◆ Exercise description: Render the data below as a JSON list of strings with one string per line, skipping blank lines and leaving out the pictures.

◆ Supplied data:

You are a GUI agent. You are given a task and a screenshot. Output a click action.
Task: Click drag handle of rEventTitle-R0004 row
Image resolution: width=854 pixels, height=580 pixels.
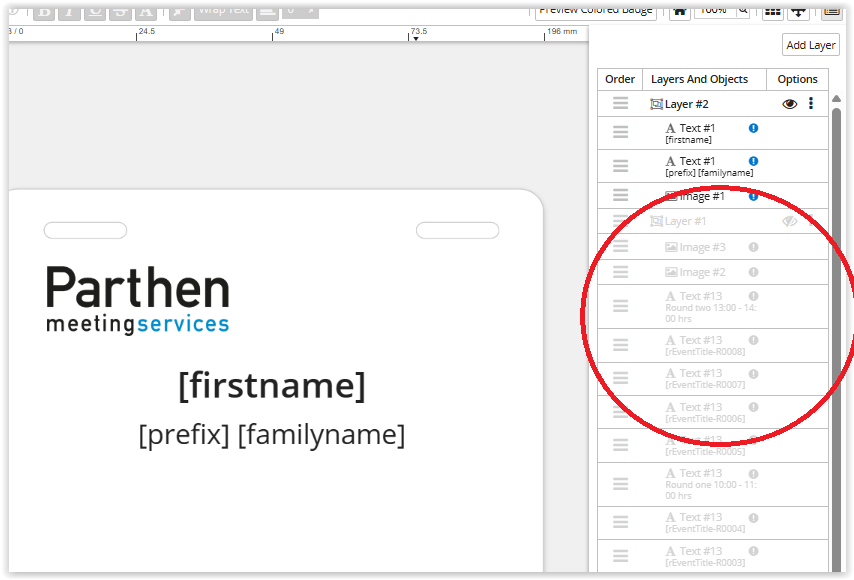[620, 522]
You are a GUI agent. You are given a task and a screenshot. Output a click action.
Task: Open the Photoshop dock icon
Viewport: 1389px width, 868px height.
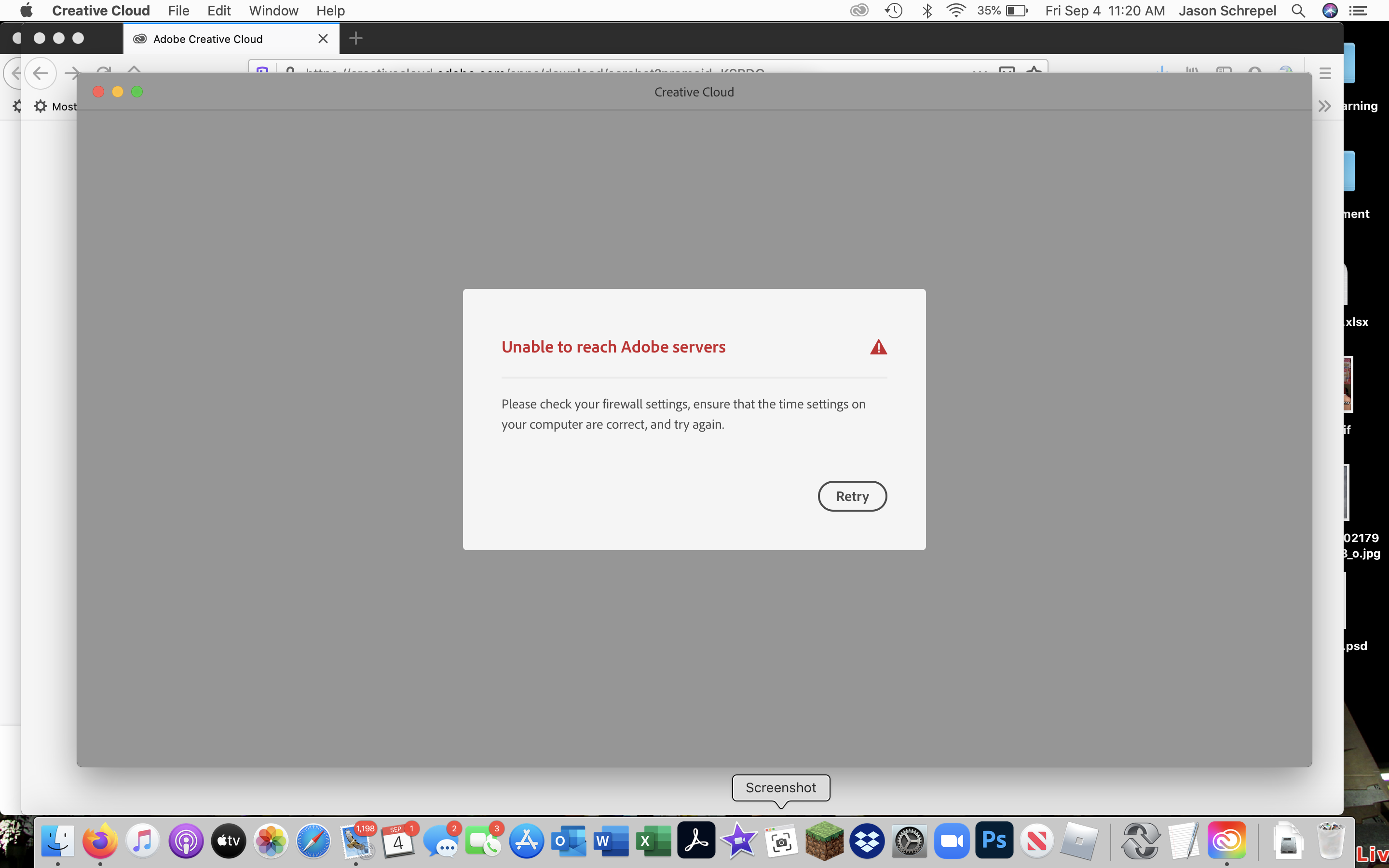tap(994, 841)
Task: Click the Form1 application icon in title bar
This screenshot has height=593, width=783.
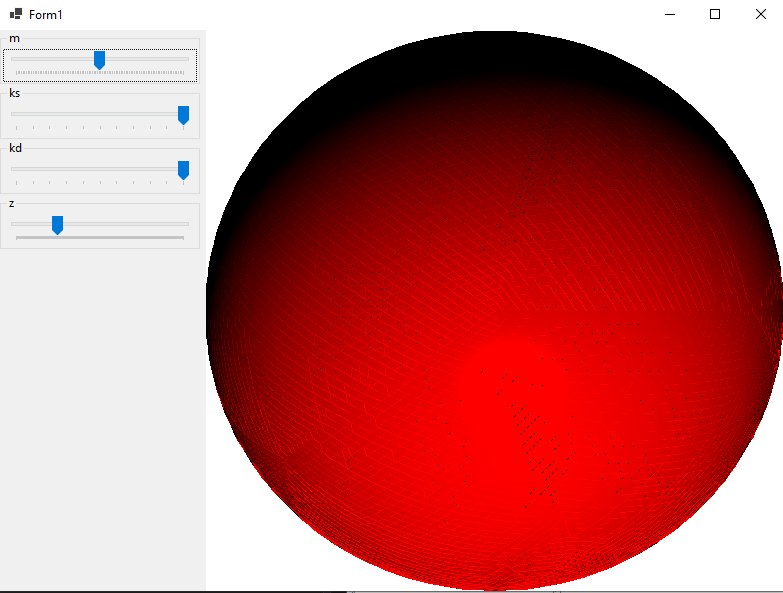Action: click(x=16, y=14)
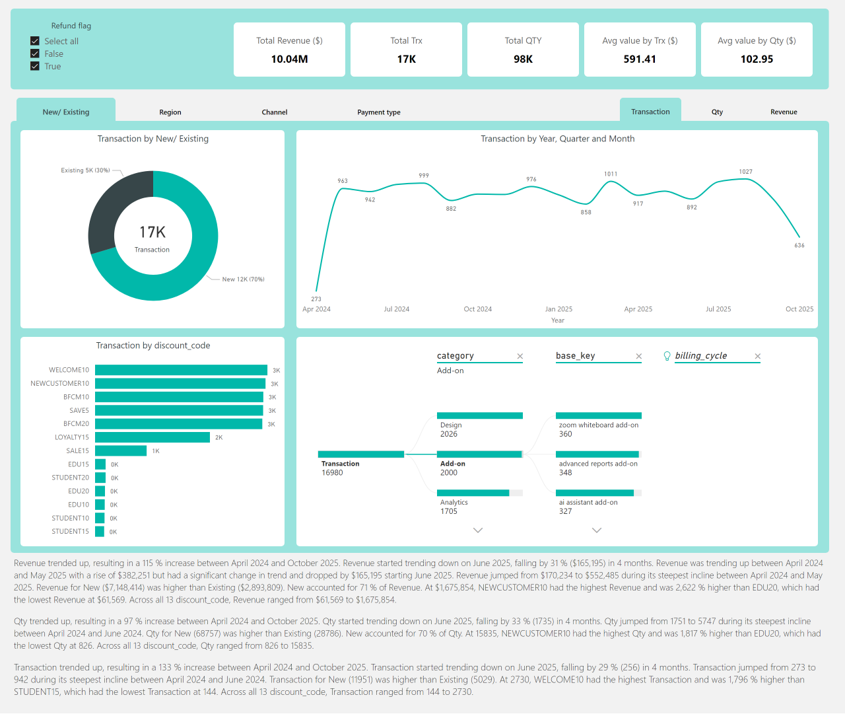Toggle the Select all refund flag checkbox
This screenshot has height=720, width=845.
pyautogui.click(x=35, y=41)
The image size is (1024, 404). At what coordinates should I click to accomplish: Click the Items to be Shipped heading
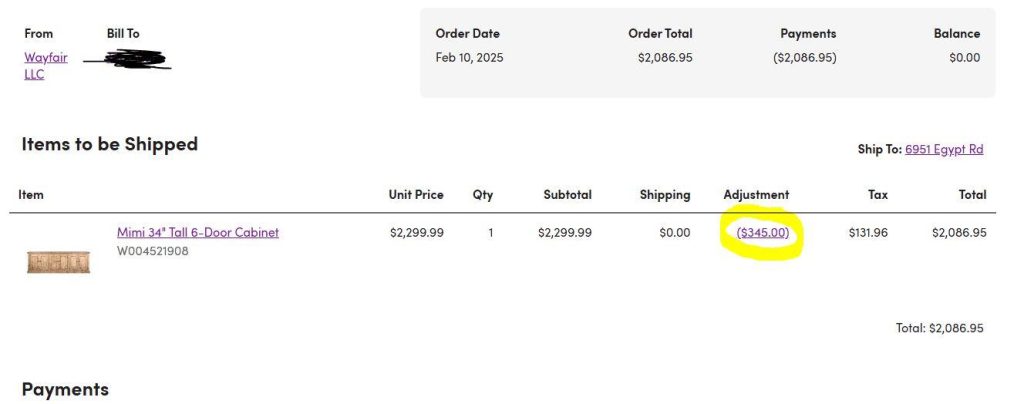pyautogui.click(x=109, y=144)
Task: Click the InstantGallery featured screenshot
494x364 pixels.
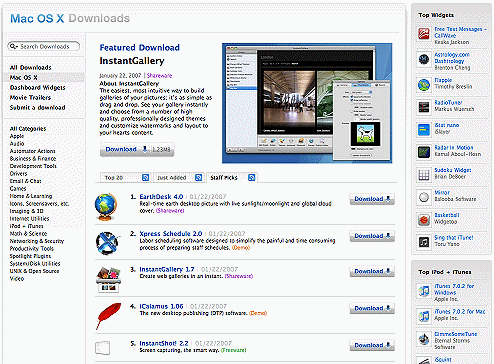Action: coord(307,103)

◆ Output for this task:
[
  "You are a GUI agent. You are given a task and a screenshot. Output a click action.",
  "Task: Click drag handle of rEventTitle-R0004 row",
  "Image resolution: width=854 pixels, height=580 pixels.",
  "[620, 522]",
  "You are a GUI agent. You are given a task and a screenshot. Output a click action.",
  "Task: Open the Photoshop dock icon",
  "Viewport: 1389px width, 868px height.",
  "tap(994, 841)",
  "Task: Click the Form1 application icon in title bar",
  "This screenshot has height=593, width=783.",
  "Action: click(x=16, y=14)",
  "Toggle the Select all refund flag checkbox",
  "This screenshot has height=720, width=845.",
  "pyautogui.click(x=35, y=41)",
  "The image size is (1024, 404). At what coordinates should I click to accomplish: Click the Items to be Shipped heading",
  "pyautogui.click(x=109, y=144)",
  "Task: Click the InstantGallery featured screenshot",
  "494x364 pixels.",
  "Action: coord(307,103)"
]